A few strategies that work:
Lead with data, not opinions. “This tool costs £80K/year and 12 out of 50 licensed users logged in last quarter” is harder to argue with than “I think we should cut this tool.”
Frame it as reinvestment, not austerity. The goal is not to spend less — it is to spend better. Redirect savings to tools and capabilities that actually drive value.
Get executive sponsorship. A CFO or COO backing the initiative signals that this is organisational priority, not IT penny-pinching.
Give transition time. Do not yank tools away. Give teams 60-90 days to migrate workflows, and provide support during the transition.
What This Looks Like in Practice
A recent enterprise client came to us spending £420K/year across 87 SaaS tools for 200 employees. After a six-week audit:
- 23 tools were cancelled immediately (unused or redundant): £65K saved
- 14 tools were downgraded to lower tiers: £38K saved
- 3 major platforms were flagged for custom replacement over 12 months: projected £95K annual saving
- Total year-one saving: £103K. Projected year-two saving: £198K.

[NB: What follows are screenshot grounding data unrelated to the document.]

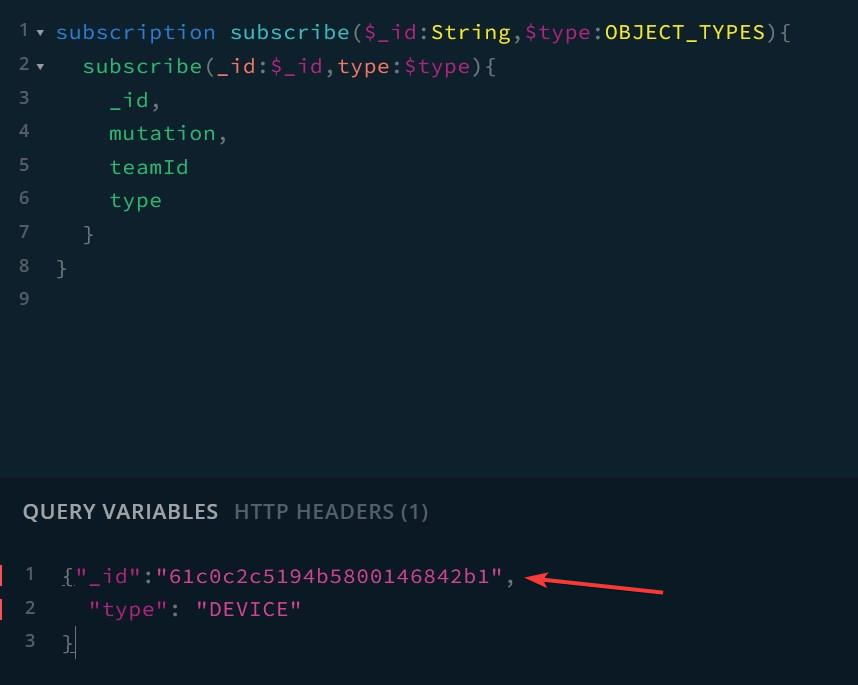Click line number 9 in the editor gutter
Image resolution: width=858 pixels, height=685 pixels.
[x=23, y=299]
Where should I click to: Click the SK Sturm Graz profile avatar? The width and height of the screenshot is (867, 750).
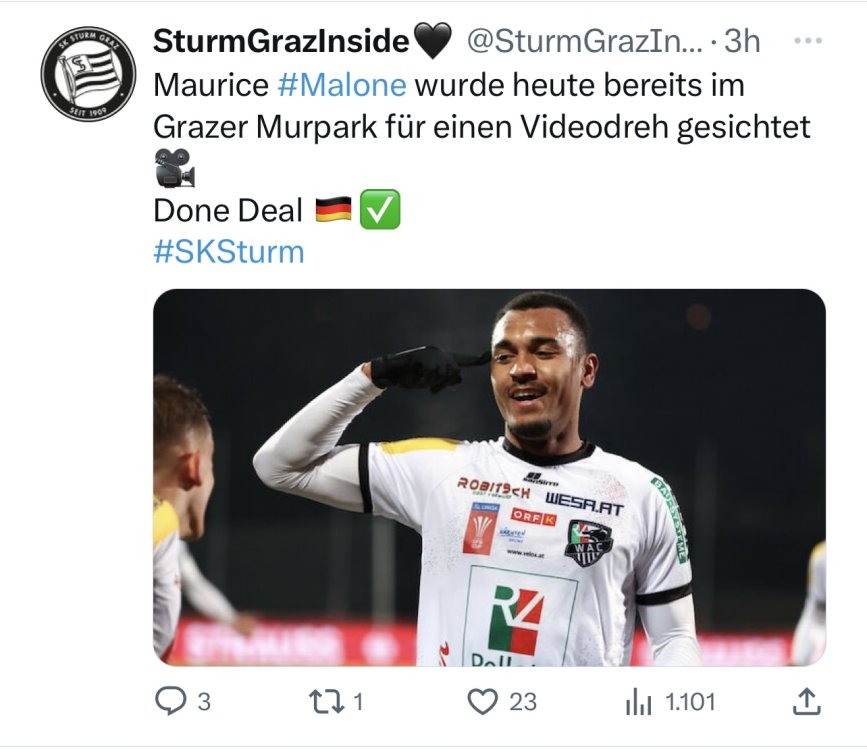(x=88, y=73)
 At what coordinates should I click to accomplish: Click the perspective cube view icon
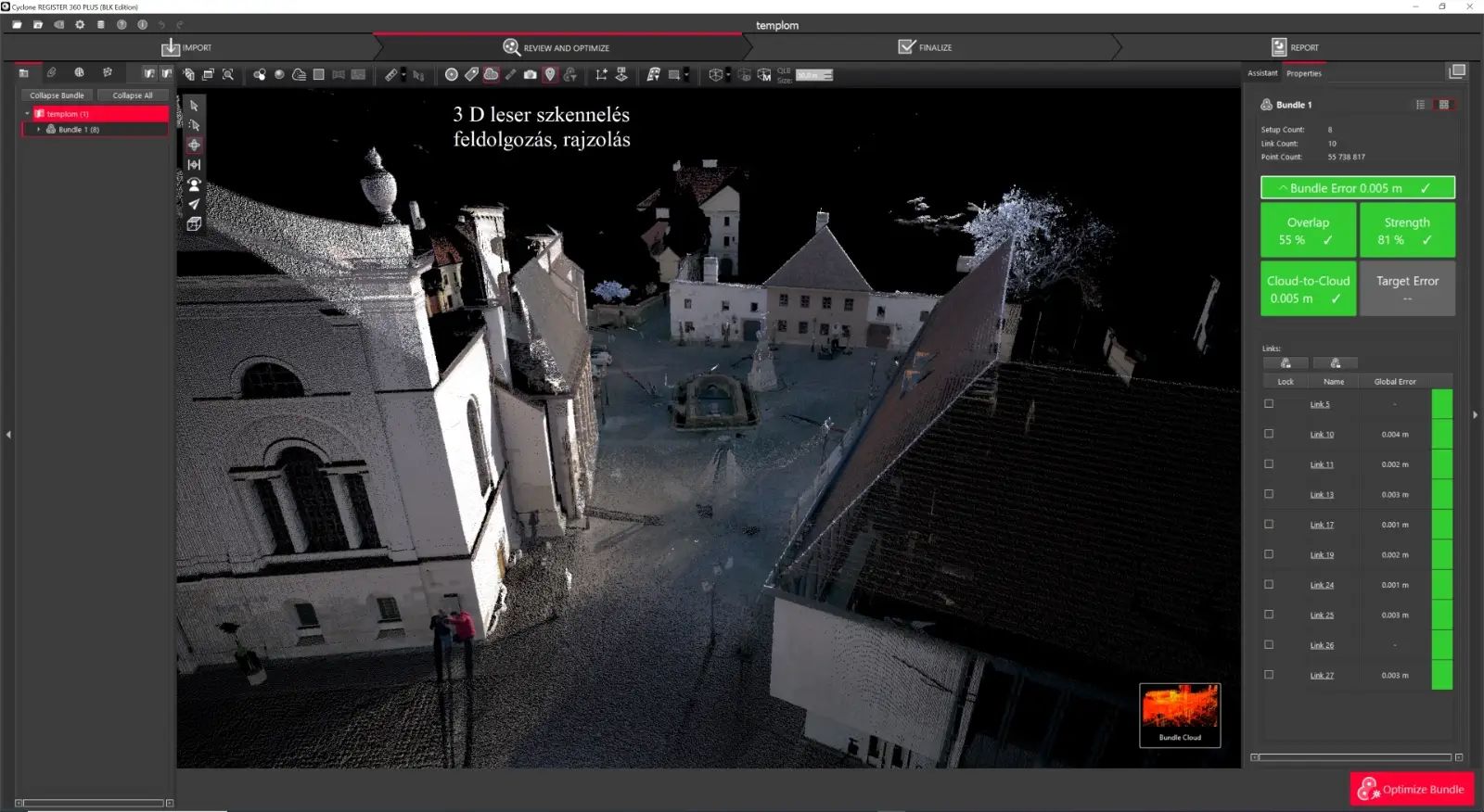[x=194, y=224]
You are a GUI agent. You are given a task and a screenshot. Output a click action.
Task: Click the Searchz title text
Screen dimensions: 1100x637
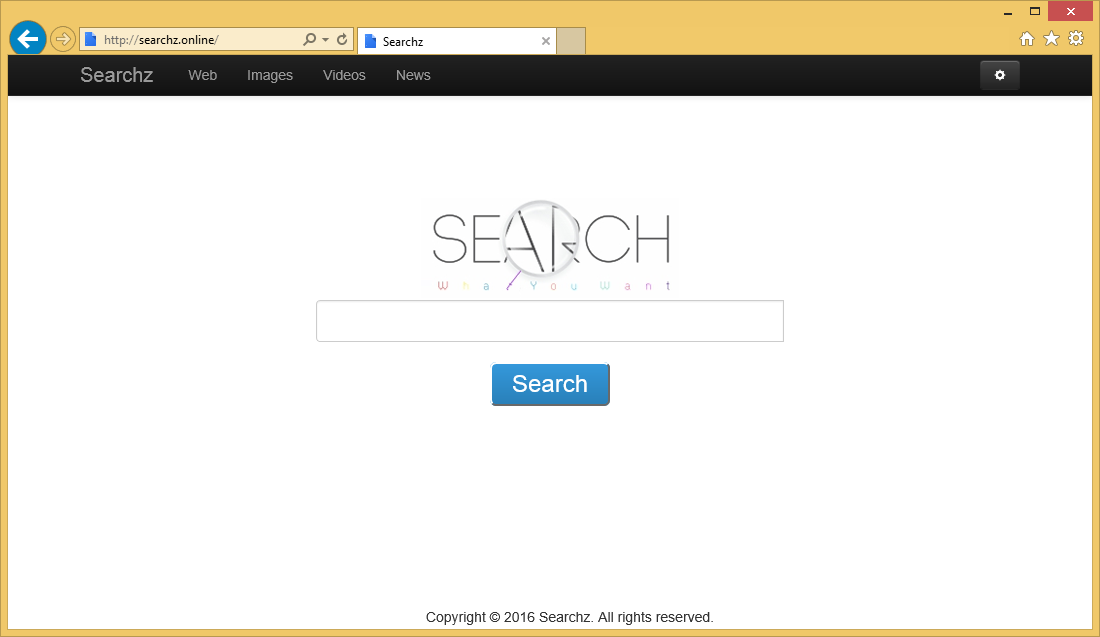pyautogui.click(x=116, y=74)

The audit paid for itself in the first month.
Next Steps
You can run a basic audit internally with a spreadsheet and two weeks of effort. For a comprehensive audit with contract negotiation support and build-vs-buy analysis, talk to us. We have done this enough times to know exactly where the waste hides and how to eliminate it without disrupting the tools your teams actually depend on.
FAQ
Frequently asked questions
How much can an enterprise realistically save on software costs?
In our experience, most enterprises can cut 20-35% of their software spend without losing any meaningful capability. The savings come from eliminating unused licences, consolidating overlapping tools, renegotiating contracts, and replacing overpriced SaaS with lightweight custom alternatives where appropriate.

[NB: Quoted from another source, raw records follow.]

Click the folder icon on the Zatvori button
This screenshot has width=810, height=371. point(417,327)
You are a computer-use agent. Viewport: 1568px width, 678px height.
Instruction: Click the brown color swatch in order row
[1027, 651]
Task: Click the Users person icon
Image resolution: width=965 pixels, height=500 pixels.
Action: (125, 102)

How long does a full software audit take?
For a mid-size enterprise (200-500 employees, 50-150 software tools), a thorough audit takes 4-6 weeks. This includes usage data collection, stakeholder interviews, contract review, and recommendation development. You can do a quick-pass audit in 1-2 weeks that captures the biggest opportunities.
Should we use a SaaS management platform like Zylo or Productiv?
If you have 100+ SaaS tools, yes — a management platform pays for itself quickly through visibility alone. For smaller portfolios, a well-maintained spreadsheet with SSO login data and finance records is often sufficient. Do not buy a tool to manage your tool sprawl unless the sprawl justifies it.
How do we handle the political side of removing tools people are attached to?
Usage data is your best weapon. When you can show that only 12 out of 50 licensed users logged into a tool in the past quarter, the conversation shifts from opinion to evidence. Give teams a transition period, provide alternatives, and frame it as reinvesting savings into tools they actually need.
When does it make sense to build custom instead of renewing a SaaS licence?
When the SaaS tool costs more than £50K/year, you use less than 30% of its features, and the features you use could be replicated in a purpose-built application. We have seen enterprises replace £100K+/year Salesforce instances with £40K custom builds that better serve their actual workflows.